● SUPPLIED PASSAGE:
..............................

Donald Trump, his lawyers, and his allies have filed an embarrassing number of post-election lawsuits, each of which is intended to help the outgoing president win an election he lost. These efforts have failed spectacularly, with a wide variety of judges — including some chosen for the bench by Trump himself — roundly rejecting the baseless cases.
And yet, they continue. The Texas Tribune reported this morning:
Texas Attorney General Ken Paxton is suing four battleground states — Georgia, Michigan, Pennsylvania and Wisconsin — whose election results handed the White House to President-elect Joe Biden. In the suit, he claims that pandemic-era changes to election procedures in those states violated federal law, and asks the U.S. Supreme Court to block the states from voting in the Electoral College.
While there’s little reason to believe Paxton’s case will succeed, the fact that he filed it at all struck me as notable for a couple of reasons, one of which is more obvious than the other.

..............................

● WORK TO COMPLETE:
A) Which states does the passage on Trump's post-election lawsuits say Ken Paxton is suing?
B) Carry the passage on Trump's post-election lawsuits forward, starting after its final sentence.
The data that comes next is separate material, unconnected to the passage on Trump's post-election lawsuits.

● DATA EXTRACT:
..............................

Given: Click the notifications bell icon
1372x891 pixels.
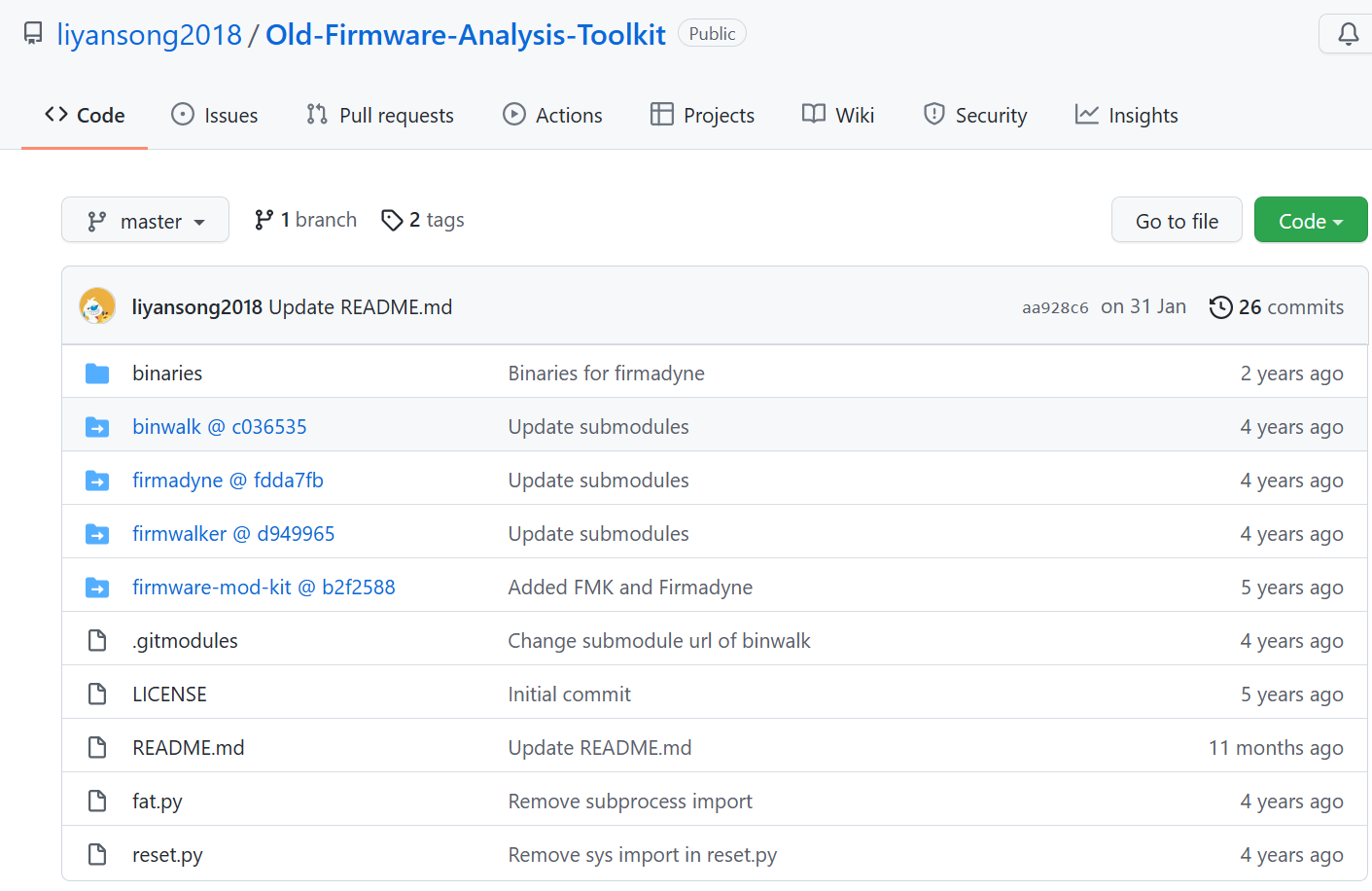Looking at the screenshot, I should [1348, 35].
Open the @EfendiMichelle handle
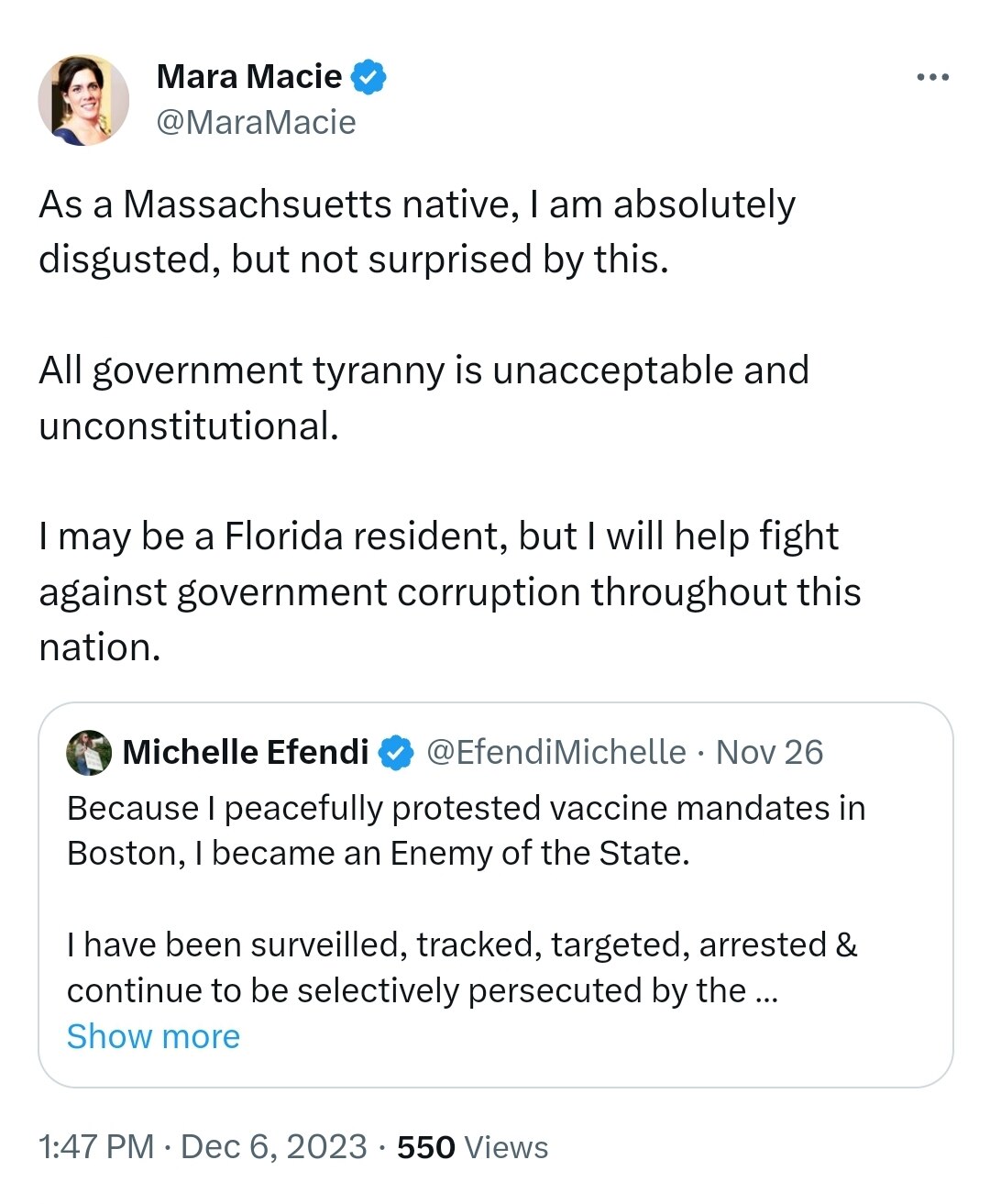 pos(556,753)
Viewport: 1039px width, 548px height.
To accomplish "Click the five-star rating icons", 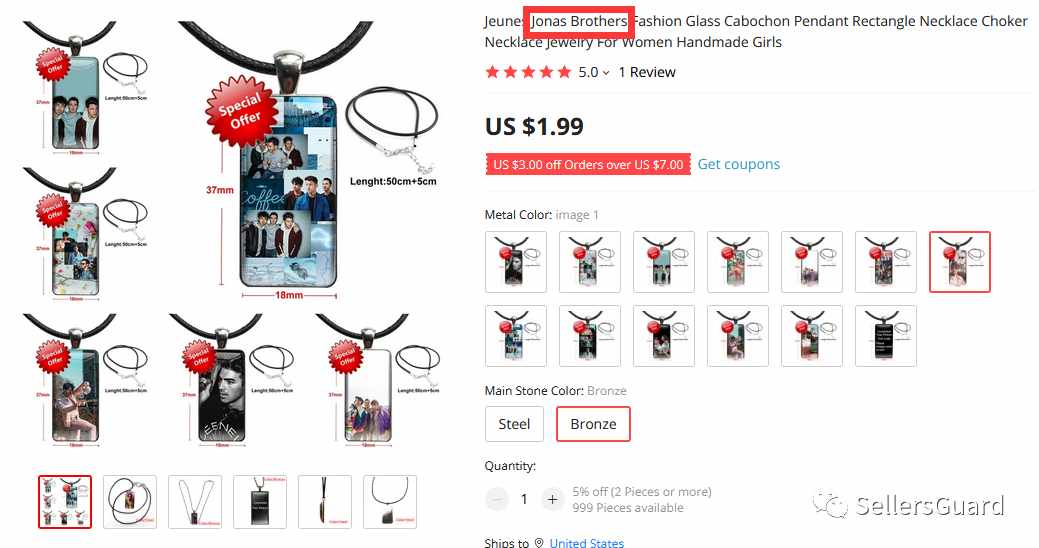I will 527,72.
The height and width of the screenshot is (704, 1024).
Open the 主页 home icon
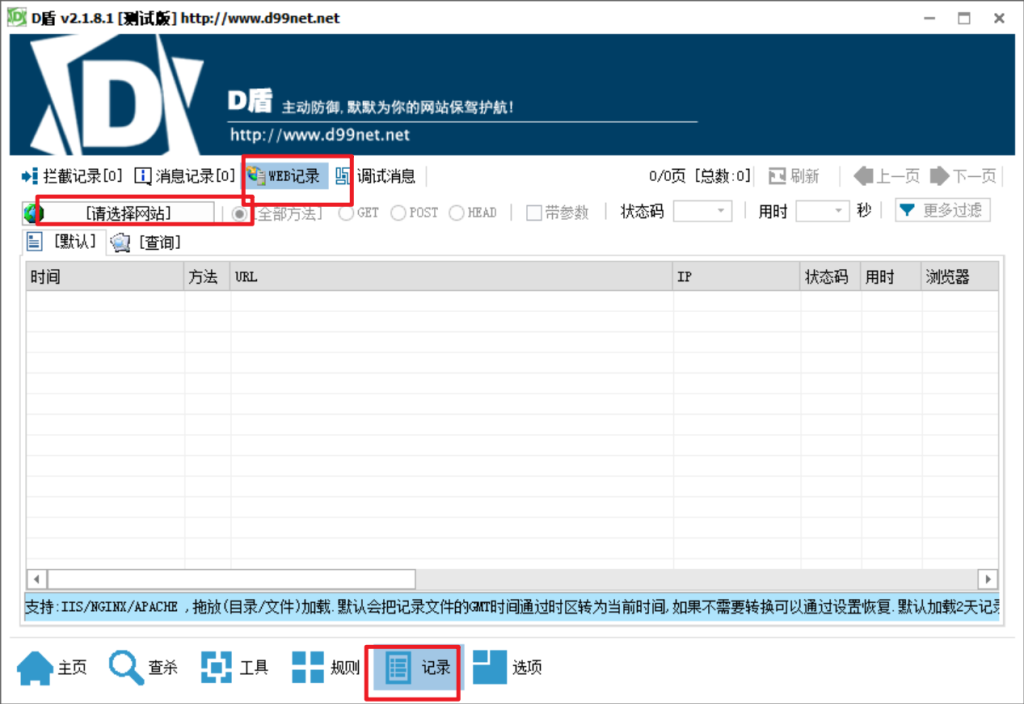pos(36,667)
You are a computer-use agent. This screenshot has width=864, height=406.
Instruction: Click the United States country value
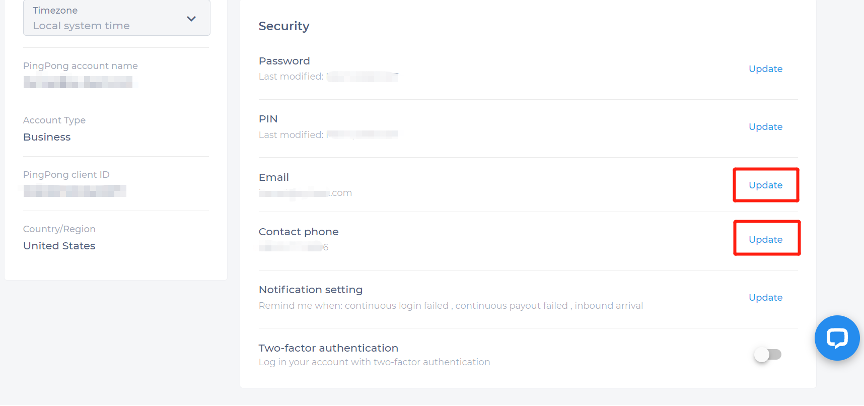pos(59,245)

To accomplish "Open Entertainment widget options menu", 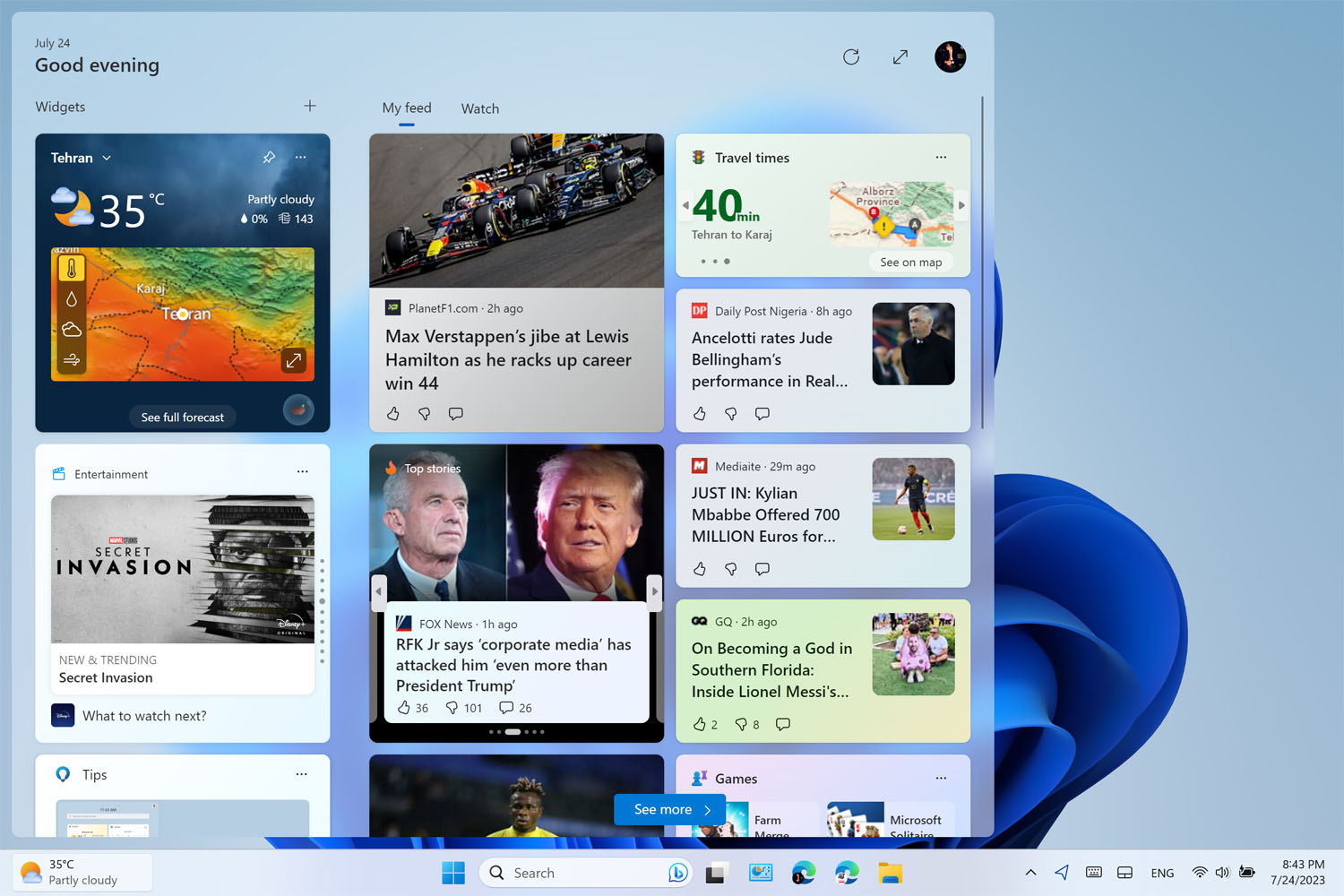I will [302, 472].
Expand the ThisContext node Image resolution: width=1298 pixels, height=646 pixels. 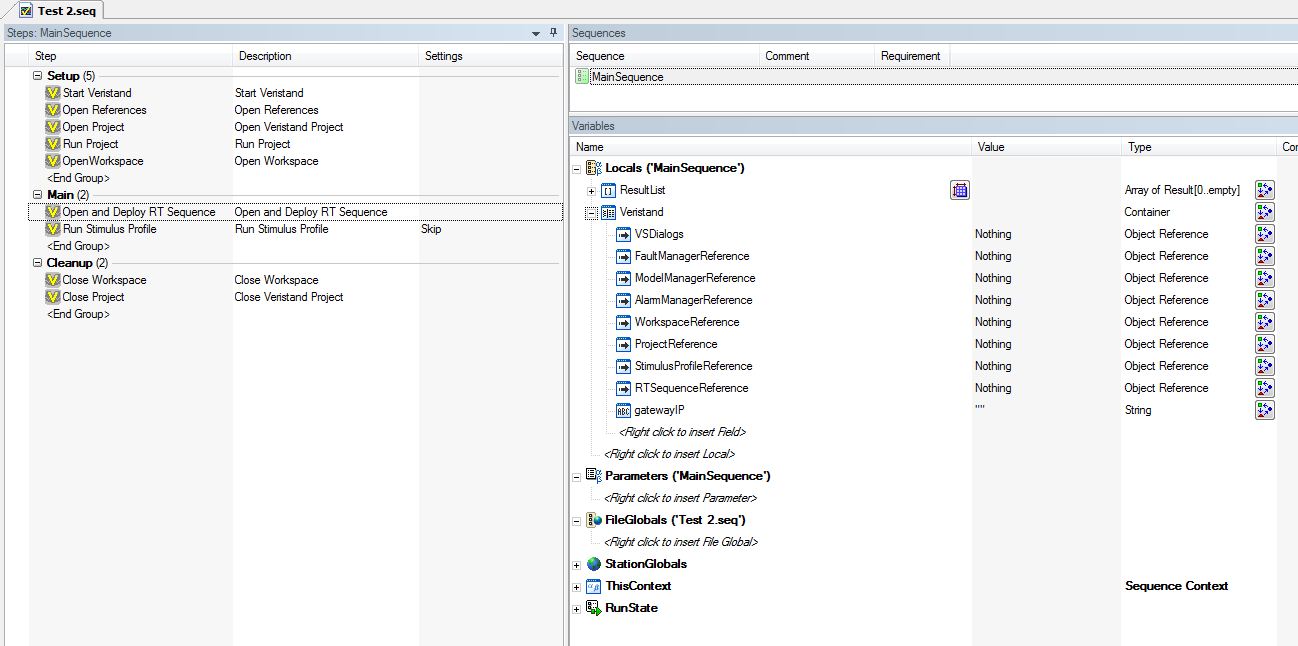click(577, 587)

..............................

● YOUR RESPONSES:
A) Georgia, Michigan, Pennsylvania and Wisconsin

B)
The principal problem, of course, is that the Texas attorney general’s case is hilariously bad. As Reuters’ Brad Heath explained, Paxton is “literally asking the Supreme Court to throw out the results of other states’ presidential elections, set aside the millions of votes cast in states that are not Texas, and have other state legislatures make Trump president. This is, to be clear, a lawsuit filed in the Supreme Court making some of the same specious, patently false claims that have been filed — and rejected — by other people trying to have the courts make Trump president again. Only this one was filed by an arm of state government.”
There’s a reason the lawsuit has been described as “bonkers.”